Cancellation reasons during the covid-19 pandemic year.
Discussion
Our results demonstrate that the procedure volumes in the pediatric endoscopy suite at the University of Maryland Medical Center decreased for the first 2 months of the pandemic but increased to standard levels in subsequent months. The ability to increase procedural volumes quickly and successfully to normal rates was due to the implementation of pre-procedural screening and the strict guidelines in personal protective equipment protocol for staff. Although the vast majority (57%) of cancellations at our center were related to COVID-19, this effectively minimized hospital-acquired infection for pediatric patients obtaining an endoscopy and providers performing the endoscopy.
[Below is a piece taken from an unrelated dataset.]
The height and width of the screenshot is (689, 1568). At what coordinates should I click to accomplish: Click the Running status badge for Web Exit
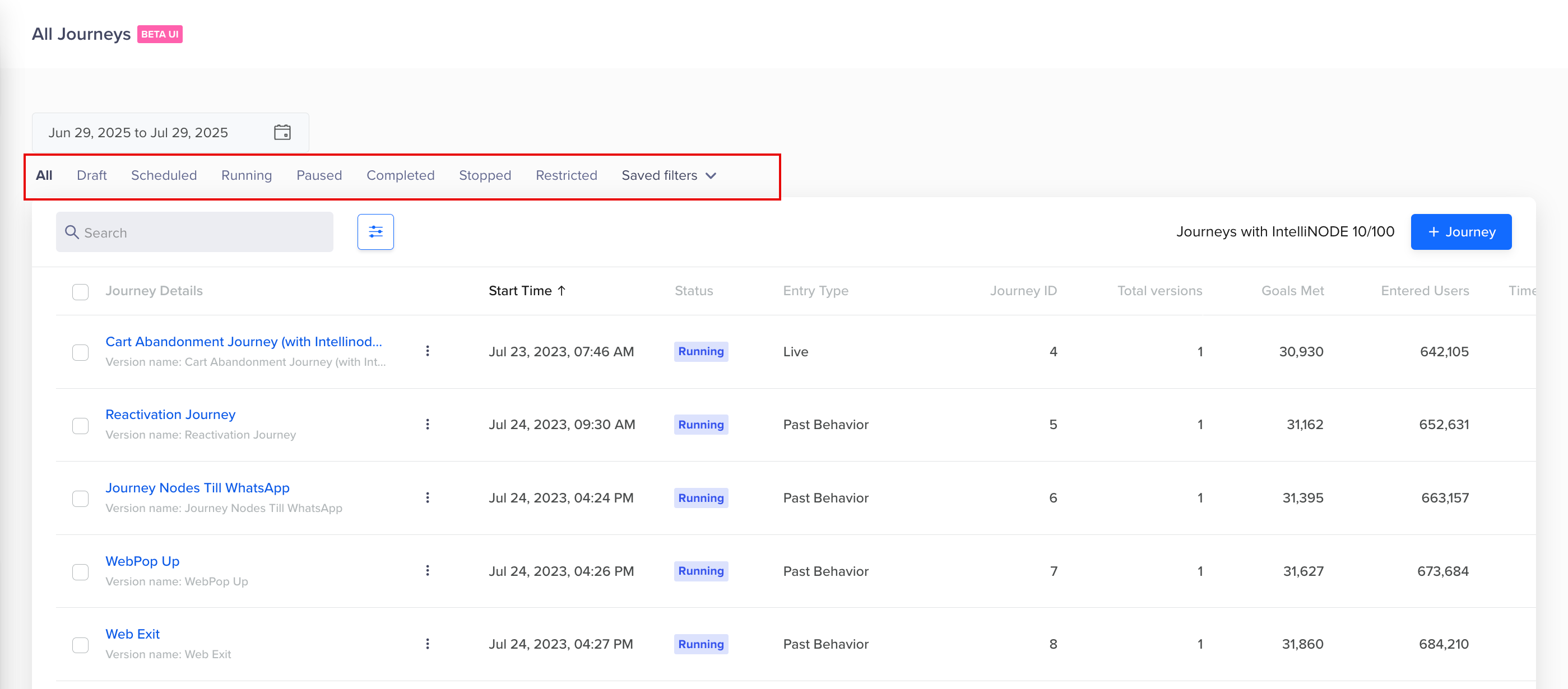701,644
Furthermore, only 7 of 221 (3%) canceled procedures scheduled during the pandemic were due to a COVID-19 positive patient detected via PCR testing. Given the low positive detection rates during the first year of the pandemic, when the COVID-19 vaccine was not available to most of the age group studied, it is worth considering whether pre-procedural PCR testing is necessary for all patients, and if questionnaires alone may suffice. Furthermore, with the vaccine now available to patients ages 5 and older, a proof of vaccine card may be an additional effective screening tool for patients. Future studies are needed to assess the effectiveness of screening with a proof of vaccine card alone to minimize COVID-19 transmission in endoscopy suites.
In conclusion, our study adds a pediatric perspective to the body of work of hospital systems analyzing how their endoscopy workflow was impacted by the COVID-19 pandemic. Through robust pre-procedural screening and PPE guidelines, our center rapidly adjusted to the pandemic and successfully prevented further spread of infection in the pediatric endoscopy suite.
Footnotes
Author contributions
Shannon Moyer, MD (Conceptualization: Equal; Data Curation: Supporting; Formal Analysis: Supporting; Investigation: Lead; Methodology: Equal; Writing: Lead). Sinan Aktay, student (Conceptualization: Equal; Data Curation: Lead; Formal Analysis: Lead; Methodology: Equal; Writing: Supporting). Samra Blanchard, MD (Investigation: Supporting; Supervision: Lead; Writing: Supporting).
Declaration of Conflicting Interests
The author(s) declared no potential conflicts of interest with respect to the research, authorship, and/or publication of this article.
Funding
The author(s) received no financial support for the research, authorship, and/or publication of this article.